The children live with my ex-wife in New York. I have an apartment and a grave in Philadelphia. She’s a criolla who vamps criollos. Fair-skinned, wealthy. She comes from an old, established Colombian family. I never belonged in that world. My father was an Irish miner who didn’t bequeath me his red hair but did pass on his sense of class resentment and a talent for debauchery. We met in Bogotá, and married there. We had two morganatic children and were, like almost everyone else, unhappy—“largely unhappy,” as the Yankees would elegantly put it. A few years ago we both did a “criollazo.” I lost everything in a Bogotá gaming house. She went off to Manhattan to start a career as a resentful poet. I came to Philadelphia, though I’m not quite sure what I intended to start.

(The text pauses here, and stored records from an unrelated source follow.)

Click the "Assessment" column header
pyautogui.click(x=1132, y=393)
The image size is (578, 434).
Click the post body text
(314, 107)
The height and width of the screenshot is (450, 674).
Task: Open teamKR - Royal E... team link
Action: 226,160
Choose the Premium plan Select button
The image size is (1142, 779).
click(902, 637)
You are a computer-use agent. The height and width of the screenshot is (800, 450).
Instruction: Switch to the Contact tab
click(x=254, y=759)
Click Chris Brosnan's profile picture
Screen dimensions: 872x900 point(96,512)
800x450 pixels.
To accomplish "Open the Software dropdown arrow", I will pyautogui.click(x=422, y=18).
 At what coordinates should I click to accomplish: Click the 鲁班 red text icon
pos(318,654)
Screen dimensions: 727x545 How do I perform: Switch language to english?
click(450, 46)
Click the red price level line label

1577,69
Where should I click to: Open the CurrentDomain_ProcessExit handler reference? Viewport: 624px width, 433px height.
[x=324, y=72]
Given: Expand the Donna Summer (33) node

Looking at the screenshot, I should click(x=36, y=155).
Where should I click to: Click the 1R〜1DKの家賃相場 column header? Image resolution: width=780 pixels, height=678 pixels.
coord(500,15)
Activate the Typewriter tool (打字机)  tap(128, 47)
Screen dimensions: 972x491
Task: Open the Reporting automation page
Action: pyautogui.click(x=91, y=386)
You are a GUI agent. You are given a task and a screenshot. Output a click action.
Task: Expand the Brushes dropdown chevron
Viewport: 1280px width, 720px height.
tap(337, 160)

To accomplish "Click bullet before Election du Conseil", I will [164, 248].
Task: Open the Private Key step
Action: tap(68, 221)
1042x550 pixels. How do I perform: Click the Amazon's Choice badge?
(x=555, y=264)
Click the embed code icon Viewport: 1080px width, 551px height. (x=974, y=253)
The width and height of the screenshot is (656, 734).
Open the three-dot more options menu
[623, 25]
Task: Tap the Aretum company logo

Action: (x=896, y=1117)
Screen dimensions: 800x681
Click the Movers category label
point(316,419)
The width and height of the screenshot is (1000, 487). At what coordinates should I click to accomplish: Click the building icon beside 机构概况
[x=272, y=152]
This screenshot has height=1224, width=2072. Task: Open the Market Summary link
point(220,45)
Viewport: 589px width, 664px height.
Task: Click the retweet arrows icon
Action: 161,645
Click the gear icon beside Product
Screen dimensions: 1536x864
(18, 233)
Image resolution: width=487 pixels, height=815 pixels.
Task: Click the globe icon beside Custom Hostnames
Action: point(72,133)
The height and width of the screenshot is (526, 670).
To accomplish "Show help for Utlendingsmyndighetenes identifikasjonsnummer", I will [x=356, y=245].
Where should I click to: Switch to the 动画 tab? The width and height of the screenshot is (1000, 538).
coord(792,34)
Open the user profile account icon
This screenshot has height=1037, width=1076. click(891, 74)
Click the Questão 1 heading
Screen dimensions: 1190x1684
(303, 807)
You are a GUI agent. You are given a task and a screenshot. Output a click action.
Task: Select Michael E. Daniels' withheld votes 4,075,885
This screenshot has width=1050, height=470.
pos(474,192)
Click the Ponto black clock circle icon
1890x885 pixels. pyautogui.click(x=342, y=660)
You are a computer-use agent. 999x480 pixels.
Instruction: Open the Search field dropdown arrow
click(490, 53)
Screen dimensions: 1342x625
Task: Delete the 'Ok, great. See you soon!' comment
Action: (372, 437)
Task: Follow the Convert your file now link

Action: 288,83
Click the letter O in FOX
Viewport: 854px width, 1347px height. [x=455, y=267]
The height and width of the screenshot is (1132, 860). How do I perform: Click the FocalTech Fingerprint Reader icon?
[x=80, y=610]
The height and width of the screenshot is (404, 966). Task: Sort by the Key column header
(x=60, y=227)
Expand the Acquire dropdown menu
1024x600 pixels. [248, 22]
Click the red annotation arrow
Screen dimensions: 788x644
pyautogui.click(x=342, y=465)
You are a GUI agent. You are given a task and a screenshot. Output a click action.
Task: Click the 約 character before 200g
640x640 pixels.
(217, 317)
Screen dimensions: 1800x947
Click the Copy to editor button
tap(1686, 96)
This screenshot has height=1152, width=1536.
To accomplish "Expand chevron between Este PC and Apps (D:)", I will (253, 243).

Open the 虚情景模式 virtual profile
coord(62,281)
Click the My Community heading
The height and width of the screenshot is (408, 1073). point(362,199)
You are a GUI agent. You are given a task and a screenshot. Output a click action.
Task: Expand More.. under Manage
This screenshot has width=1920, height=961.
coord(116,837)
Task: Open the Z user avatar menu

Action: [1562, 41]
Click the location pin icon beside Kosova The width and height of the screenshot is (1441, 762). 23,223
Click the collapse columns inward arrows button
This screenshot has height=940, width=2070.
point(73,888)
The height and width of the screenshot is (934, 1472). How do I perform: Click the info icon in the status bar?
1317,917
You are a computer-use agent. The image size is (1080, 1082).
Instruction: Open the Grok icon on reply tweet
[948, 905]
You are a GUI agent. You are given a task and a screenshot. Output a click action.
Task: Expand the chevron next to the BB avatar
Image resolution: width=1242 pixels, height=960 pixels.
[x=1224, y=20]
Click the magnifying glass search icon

Criollazo: the act of leaving one’s husband in one’s prime, before hitting forty, to dedicate oneself to other women’s husbands. Criollazo: the act of leaving one’s wife, on the threshold of fifty, to dedicate oneself to women without husbands.

*

The problem with criollos, and even more so with criollas, is that they’re convinced they deserve a better life than the one they have. (Note how often a criolla uses the word deserve in any conversation with another criolla.) They firmly believe that inside their head is a diamond someone should discover, polish, and put on a red cushion, so that everyone can be amazed, marvel, understand what they have been missing.

*

I’ve been living in Philadelphia for three years. After a bit of string-pulling in the Foreign Ministry, which I’d prefer not to linger on, I managed to be appointed honorary consul here. It was the only way I had of living near the children. But none of that matters now: I’m going blind, I’m fat, so fat I’ve got tits, sometimes I tremble, perhaps stutter. I’ve got three cats and I’m going to die.

*

The subway, its multiple stops, its breakdowns, its sudden accelerations, its dark zones, could function as the space-time scheme for this other novel.

*

Every fortnight I go to Manhattan to visit the children. Returning, a couple of decades on, to that city where I died so many times has something of a pilgrimage to the cemetery about it, except that instead of taking flowers to a relative or grieving at the grave of an unknown child, I go to meet the men and women I never was but, at the same time, have never been able to stop being.

*

The subway used to bring me close to dead things; to the death of things. One day, when I was traveling home from the south of the city on the 1 line, I saw Owen again. This time it was different. This time it wasn’t an external impression caused by something outside me, like that night in the bar in Harlem, nor a fleeting impression like the time before in the subway, but the stabbing certainty that I was in the presence of something at once beautiful and terrible. I was looking out of the window — nothing except the heavy darkness of the tunnels — when another train approached from behind and for a few moments traveled at the same speed as the one I was on. I saw him sitting in the same position as me, his head resting against the carriage window. And then nothing. His train speeded up and many other bodies, smudged and ghostly, passed before my eyes. When there was once again darkness outside the window, I saw my own blurred image on the glass. But it wasn’t my face; it was my face superimposed on his — as if his reflection had been stamped onto the glass and now I was reflected inside that double trapped on my carriage window.